SouthEast LINK has been an Atlanta fixture since before it was even known as SouthEast LINK.

Larry Holtzman, Ailene’s father, had long worked for a jan/san manufacturer when, in 1983, he and his colleague Adelman decided to purchase one of their employer’s customers, a distributor by the name of The Adams Company.
The Adams Company already had some brand equity, so the partners kept the name and continued the company’s upward trajectory.

Ailene, born and raised in Atlanta, was wrapping up her second year of college at the University of Georgia in Athens, Georgia, some 70 miles east of Atlanta, when her father purchased the company. So she decided to transfer to Georgia State in Atlanta in order to be closer to home and start working at The Adams Company.

Grego worked for the distributor while finishing her degree, and then after graduation, she was offered a low-paying job in Macon, Georgia, at a local news station. The way Grego saw it, with a strong desire to pay for her own apartment and living expenses, she couldn’t afford to take the Macon job and instead stayed on at The Adams Company, which eventually renamed itself to SouthEast LINK.

In the ensuing years she worked her way up from the bottom through just about every position she could: accounts receivable, data entry, accounting, customer service, outside sales and general manager.

SouthEast LINK provided all of the jan/san products, labor, port-a-potties and golf carts for the 1996 Summer Olympics in Atlanta, and the company has even called Turner Field, former home of the MLB’s Atlanta Braves, and Philips Arena, home of the NBA’s Atlanta Hawks and WNBA’s Atlanta Dream, as customers. And today, SouthEast LINK is working with Mercedes-Benz Stadium, the brand new home of the NFL’s Atlanta Falcons and Major League Soccer expansion club Atlanta United FC, to equip the facility with an engineered water solution to help meet its LEED Platinum status.

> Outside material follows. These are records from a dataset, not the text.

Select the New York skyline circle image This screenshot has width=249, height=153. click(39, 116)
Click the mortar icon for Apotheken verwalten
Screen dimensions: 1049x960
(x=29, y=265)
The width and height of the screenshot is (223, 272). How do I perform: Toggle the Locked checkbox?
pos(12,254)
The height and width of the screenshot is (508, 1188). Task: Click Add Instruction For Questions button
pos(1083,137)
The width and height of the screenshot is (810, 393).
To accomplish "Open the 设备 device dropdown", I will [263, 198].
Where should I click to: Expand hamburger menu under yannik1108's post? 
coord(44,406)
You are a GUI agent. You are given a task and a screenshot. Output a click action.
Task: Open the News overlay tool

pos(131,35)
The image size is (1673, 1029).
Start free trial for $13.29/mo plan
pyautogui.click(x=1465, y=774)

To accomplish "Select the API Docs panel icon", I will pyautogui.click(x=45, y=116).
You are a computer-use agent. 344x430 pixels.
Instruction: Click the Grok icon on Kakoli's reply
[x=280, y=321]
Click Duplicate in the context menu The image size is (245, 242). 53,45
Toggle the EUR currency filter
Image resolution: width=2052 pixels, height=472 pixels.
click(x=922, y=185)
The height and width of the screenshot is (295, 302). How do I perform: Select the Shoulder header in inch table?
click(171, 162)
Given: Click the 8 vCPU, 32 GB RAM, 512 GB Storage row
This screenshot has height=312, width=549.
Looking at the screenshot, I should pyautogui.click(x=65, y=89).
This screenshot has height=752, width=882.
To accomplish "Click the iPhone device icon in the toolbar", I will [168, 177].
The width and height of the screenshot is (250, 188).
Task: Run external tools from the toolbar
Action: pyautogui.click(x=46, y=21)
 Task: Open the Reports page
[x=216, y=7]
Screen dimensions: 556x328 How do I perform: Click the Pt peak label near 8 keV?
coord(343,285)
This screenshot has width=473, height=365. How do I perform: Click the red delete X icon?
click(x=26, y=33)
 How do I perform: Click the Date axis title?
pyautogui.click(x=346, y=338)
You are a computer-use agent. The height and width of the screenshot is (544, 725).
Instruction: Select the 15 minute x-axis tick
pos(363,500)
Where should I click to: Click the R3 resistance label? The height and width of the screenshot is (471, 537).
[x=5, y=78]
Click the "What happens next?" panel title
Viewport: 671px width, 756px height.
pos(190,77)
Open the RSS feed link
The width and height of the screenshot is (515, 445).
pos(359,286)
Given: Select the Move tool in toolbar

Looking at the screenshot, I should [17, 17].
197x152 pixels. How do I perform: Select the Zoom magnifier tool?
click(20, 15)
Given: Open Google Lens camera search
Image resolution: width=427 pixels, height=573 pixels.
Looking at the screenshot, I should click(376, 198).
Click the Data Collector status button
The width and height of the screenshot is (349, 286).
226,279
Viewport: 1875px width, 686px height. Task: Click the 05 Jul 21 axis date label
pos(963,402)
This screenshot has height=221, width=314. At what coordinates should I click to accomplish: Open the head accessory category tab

A large part of SouthEast LINK’s rise to prominence in the Atlanta market has been its willingness to get ahead of the innovation curve, particularly as it relates to green cleaning and sustainability in the 1990s.

“It was coming whether you liked it or not,” says Grego.

SouthEast LINK was an early adopter of engineered water solutions, and this particular product is at the forefront of the distributor’s green push. For Grego, all of this is about providing a service to the customer. As with most jan/san distributors, a large part of SouthEast LINK’s profits come from chemical sales. This is made doubly complicated by the fact that her father acquired a chemical manufacturing company, American Formula, in 1993. Grego’s brother, Michael Holtzman, is a general manager at American Formula, which operates just down the road in SouthEast LINK’s former location.

But SouthEast LINK, under Grego’s direction today and under her father’s direction in the past, has put helping its customers above all else.

“The customer comes first,” says Scott Nix, operations manager. “And there are times when the customer comes almost before what’s best for SouthEast LINK. I mean, you’ve got to look at the big picture.”

For example, most of SouthEast LINK’s customers save so much by adopting engineered solutions, their budgets are freed up to purchase new capital equipment — from SouthEast LINK.

And, says Grego, “it makes [the customers] look even better.”